To be fair, I think Pianoteq 6 is still a major step up from 5 which I really disliked, but 6 still doesn't float my boat. I will however, stick my hand in my pocket when v 7 is eventually released - it's still quite an achievement what they have done - even if it does not hit the spot for me as it is now.


----------



## lumcas (May 5, 2019)

Back on topic...



Aleela said:


> Which Steinway D do you think is the best? Ivory or Pianoteq?



VSL Synchron actually.


----------



## AllanH (May 5, 2019)

I very much enjoy Pianoteq but actually less so the German D they provide as part of purchase. I find it a bit "plasticy" in the middle register. However, many of the other models are fantastic. My favorite is the Bluetner. With a small amount of finagling, the Bluethner comes very close to an American D, at least far as my ears are concerned. Playability of PT is unrivaled, imo.


----------



## String-for-sale (May 5, 2019)

I have many pianos, including Pianoteq which I love, but my favorite of them all is Ivory II American Concert D.


----------



## Fleer (May 5, 2019)

AllanH said:


> I very much enjoy Pianoteq but actually less so the German D they provide as part of purchase. I find it a bit "plasticy" in the middle register. However, many of the other models are fantastic. My favorite is the Bluetner. With a small amount of finagling, the Bluethner comes very close to an American D, at least far as my ears are concerned. Playability of PT is unrivaled, imo.
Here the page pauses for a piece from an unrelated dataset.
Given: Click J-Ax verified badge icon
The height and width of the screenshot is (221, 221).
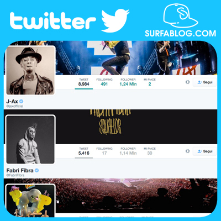Looking at the screenshot, I should 22,101.
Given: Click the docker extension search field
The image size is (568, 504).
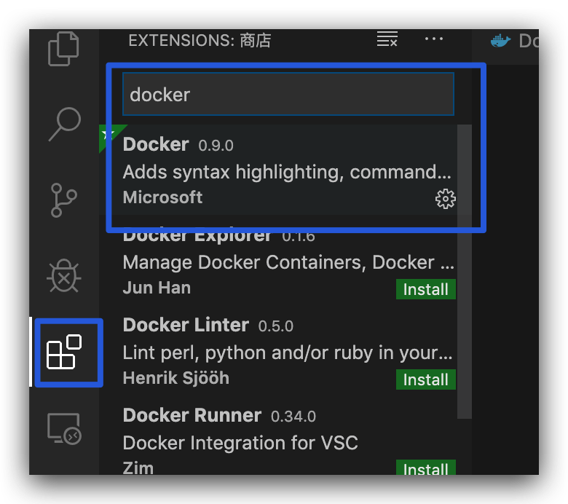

Very true. And I love the Blüthner, Bechstein and Steingraeber most, in that order.


----------



## ramirogomez (Oct 2, 2019)

I recently made a Pianoteq 6 video review, it is in spanish, but you can check it out if you want 


Please let me know what you think!


----------



## decredis (Oct 5, 2019)

Thanks to this thread, I’ve been checking out the Pianoteq demo, and I’m impressed. I’ve played piano (non-professionally) for basically all the several decades of my life, and I can’t hear what’s unrealistic about this. I only have the various NI Komplete 12 sampled pianos to compare to, but the Pianoteq ones seem and feel a lot more alive, I guess the dynamic response is part of it. 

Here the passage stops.